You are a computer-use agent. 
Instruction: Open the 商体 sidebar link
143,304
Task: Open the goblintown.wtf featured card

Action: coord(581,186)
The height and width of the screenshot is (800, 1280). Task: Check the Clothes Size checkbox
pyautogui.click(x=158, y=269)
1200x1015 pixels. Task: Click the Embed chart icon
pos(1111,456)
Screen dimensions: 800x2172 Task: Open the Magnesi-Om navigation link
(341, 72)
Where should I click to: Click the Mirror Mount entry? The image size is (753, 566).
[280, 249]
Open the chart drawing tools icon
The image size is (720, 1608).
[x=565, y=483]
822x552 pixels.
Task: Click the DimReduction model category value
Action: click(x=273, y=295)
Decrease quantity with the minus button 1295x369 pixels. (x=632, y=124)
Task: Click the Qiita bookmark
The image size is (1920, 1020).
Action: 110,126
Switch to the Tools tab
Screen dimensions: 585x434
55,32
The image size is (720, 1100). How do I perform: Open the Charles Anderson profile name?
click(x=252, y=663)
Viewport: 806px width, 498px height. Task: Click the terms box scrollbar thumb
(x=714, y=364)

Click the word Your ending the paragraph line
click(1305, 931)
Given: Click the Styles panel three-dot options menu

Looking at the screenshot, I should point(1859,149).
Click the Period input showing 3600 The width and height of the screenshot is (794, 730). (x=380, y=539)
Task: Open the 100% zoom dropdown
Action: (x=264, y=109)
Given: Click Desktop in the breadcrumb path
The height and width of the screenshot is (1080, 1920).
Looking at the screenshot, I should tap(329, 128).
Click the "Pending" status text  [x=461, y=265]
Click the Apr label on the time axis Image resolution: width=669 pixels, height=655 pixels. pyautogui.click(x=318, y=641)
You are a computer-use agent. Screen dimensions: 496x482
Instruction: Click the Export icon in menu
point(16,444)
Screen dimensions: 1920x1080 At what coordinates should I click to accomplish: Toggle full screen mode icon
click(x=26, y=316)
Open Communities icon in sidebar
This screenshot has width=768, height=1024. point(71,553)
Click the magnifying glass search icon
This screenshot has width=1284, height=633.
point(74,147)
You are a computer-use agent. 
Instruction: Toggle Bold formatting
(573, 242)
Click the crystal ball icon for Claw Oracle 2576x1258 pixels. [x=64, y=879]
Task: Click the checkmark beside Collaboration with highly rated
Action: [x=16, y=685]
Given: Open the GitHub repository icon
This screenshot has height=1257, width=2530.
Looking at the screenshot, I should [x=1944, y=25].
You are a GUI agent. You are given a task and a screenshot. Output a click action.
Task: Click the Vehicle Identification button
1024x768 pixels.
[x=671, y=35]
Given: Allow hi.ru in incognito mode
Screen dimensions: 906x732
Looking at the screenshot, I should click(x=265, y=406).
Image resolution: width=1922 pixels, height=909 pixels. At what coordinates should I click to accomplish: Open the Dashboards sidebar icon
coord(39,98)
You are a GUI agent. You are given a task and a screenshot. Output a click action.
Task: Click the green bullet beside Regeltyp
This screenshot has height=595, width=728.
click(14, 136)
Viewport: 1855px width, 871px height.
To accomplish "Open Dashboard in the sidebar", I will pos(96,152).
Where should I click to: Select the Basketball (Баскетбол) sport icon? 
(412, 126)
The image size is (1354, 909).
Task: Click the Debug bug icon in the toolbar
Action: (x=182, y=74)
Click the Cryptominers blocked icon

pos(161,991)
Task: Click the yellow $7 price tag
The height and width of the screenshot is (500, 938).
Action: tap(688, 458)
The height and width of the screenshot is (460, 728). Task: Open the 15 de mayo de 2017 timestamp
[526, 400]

_PROBLEM TO WORK ON:_
Return the data from the line containing "The image size is (720, 1100)." through the line containing "Looking at the screenshot, I should point(1859,149).", unchanged.

_THE OUTPUT:_
The image size is (720, 1100). How do I perform: Open the Charles Anderson profile name?
click(x=252, y=663)
Viewport: 806px width, 498px height. Task: Click the terms box scrollbar thumb
(x=714, y=364)

Click the word Your ending the paragraph line
click(1305, 931)
Given: Click the Styles panel three-dot options menu

Looking at the screenshot, I should point(1859,149).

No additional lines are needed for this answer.